__DO THIS__
Copy the records below line for line, with no changes.

>> START DATA SECTION

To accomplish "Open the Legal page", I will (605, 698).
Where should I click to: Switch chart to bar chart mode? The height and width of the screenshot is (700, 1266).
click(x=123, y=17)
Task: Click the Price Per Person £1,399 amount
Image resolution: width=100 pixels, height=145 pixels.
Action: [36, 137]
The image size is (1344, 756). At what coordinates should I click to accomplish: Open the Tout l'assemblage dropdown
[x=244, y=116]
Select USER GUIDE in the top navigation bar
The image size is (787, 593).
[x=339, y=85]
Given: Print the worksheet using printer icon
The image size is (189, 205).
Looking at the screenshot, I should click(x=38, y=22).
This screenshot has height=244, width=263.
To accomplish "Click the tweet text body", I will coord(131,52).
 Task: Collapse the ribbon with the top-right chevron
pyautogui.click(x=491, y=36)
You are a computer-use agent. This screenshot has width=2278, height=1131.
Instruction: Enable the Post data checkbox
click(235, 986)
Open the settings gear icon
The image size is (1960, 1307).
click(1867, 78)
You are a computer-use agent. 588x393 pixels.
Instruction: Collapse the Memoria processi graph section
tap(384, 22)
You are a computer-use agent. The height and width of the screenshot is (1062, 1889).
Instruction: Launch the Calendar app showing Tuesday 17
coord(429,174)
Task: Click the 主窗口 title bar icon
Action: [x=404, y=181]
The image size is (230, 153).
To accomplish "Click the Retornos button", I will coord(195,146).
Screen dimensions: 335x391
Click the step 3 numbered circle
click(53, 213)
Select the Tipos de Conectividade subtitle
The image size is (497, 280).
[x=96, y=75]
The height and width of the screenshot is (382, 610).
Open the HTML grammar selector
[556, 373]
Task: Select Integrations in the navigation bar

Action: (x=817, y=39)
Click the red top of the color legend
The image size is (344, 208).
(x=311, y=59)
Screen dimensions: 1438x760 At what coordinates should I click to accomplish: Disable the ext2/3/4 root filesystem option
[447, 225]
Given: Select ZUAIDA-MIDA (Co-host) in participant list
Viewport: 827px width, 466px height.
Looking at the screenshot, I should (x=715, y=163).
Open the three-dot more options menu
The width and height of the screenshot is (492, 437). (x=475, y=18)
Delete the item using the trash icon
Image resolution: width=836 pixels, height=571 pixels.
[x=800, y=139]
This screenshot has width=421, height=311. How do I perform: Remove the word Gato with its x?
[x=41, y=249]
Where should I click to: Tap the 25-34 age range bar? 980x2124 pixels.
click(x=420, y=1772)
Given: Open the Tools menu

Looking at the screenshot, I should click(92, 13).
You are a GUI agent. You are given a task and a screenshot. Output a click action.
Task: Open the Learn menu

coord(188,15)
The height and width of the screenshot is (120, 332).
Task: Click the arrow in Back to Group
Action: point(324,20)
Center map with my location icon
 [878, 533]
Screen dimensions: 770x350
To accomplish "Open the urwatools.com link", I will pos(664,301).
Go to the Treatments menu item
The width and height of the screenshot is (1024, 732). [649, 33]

>> END DATA SECTION

__WRITTEN ANSWER__
To accomplish "Open the Legal page", I will (605, 698).
Where should I click to: Switch chart to bar chart mode? The height and width of the screenshot is (700, 1266).
click(x=123, y=17)
Task: Click the Price Per Person £1,399 amount
Image resolution: width=100 pixels, height=145 pixels.
Action: [36, 137]
The image size is (1344, 756). At what coordinates should I click to accomplish: Open the Tout l'assemblage dropdown
[x=244, y=116]
Select USER GUIDE in the top navigation bar
The image size is (787, 593).
[x=339, y=85]
Given: Print the worksheet using printer icon
The image size is (189, 205).
Looking at the screenshot, I should click(x=38, y=22).
This screenshot has height=244, width=263.
To accomplish "Click the tweet text body", I will coord(131,52).
 Task: Collapse the ribbon with the top-right chevron
pyautogui.click(x=491, y=36)
You are a computer-use agent. This screenshot has width=2278, height=1131.
Instruction: Enable the Post data checkbox
click(235, 986)
Open the settings gear icon
The image size is (1960, 1307).
click(1867, 78)
You are a computer-use agent. 588x393 pixels.
Instruction: Collapse the Memoria processi graph section
tap(384, 22)
You are a computer-use agent. The height and width of the screenshot is (1062, 1889).
Instruction: Launch the Calendar app showing Tuesday 17
coord(429,174)
Task: Click the 主窗口 title bar icon
Action: [x=404, y=181]
The image size is (230, 153).
To accomplish "Click the Retornos button", I will coord(195,146).
Screen dimensions: 335x391
Click the step 3 numbered circle
click(53, 213)
Select the Tipos de Conectividade subtitle
The image size is (497, 280).
[x=96, y=75]
The height and width of the screenshot is (382, 610).
Open the HTML grammar selector
[556, 373]
Task: Select Integrations in the navigation bar

Action: (x=817, y=39)
Click the red top of the color legend
The image size is (344, 208).
(x=311, y=59)
Screen dimensions: 1438x760 At what coordinates should I click to accomplish: Disable the ext2/3/4 root filesystem option
[447, 225]
Given: Select ZUAIDA-MIDA (Co-host) in participant list
Viewport: 827px width, 466px height.
Looking at the screenshot, I should (x=715, y=163).
Open the three-dot more options menu
The width and height of the screenshot is (492, 437). (x=475, y=18)
Delete the item using the trash icon
Image resolution: width=836 pixels, height=571 pixels.
[x=800, y=139]
This screenshot has width=421, height=311. How do I perform: Remove the word Gato with its x?
[x=41, y=249]
Where should I click to: Tap the 25-34 age range bar? 980x2124 pixels.
click(x=420, y=1772)
Given: Open the Tools menu

Looking at the screenshot, I should click(92, 13).
You are a GUI agent. You are given a task and a screenshot. Output a click action.
Task: Open the Learn menu

coord(188,15)
The height and width of the screenshot is (120, 332).
Task: Click the arrow in Back to Group
Action: point(324,20)
Center map with my location icon
 [878, 533]
Screen dimensions: 770x350
To accomplish "Open the urwatools.com link", I will pos(664,301).
Go to the Treatments menu item
The width and height of the screenshot is (1024, 732). [649, 33]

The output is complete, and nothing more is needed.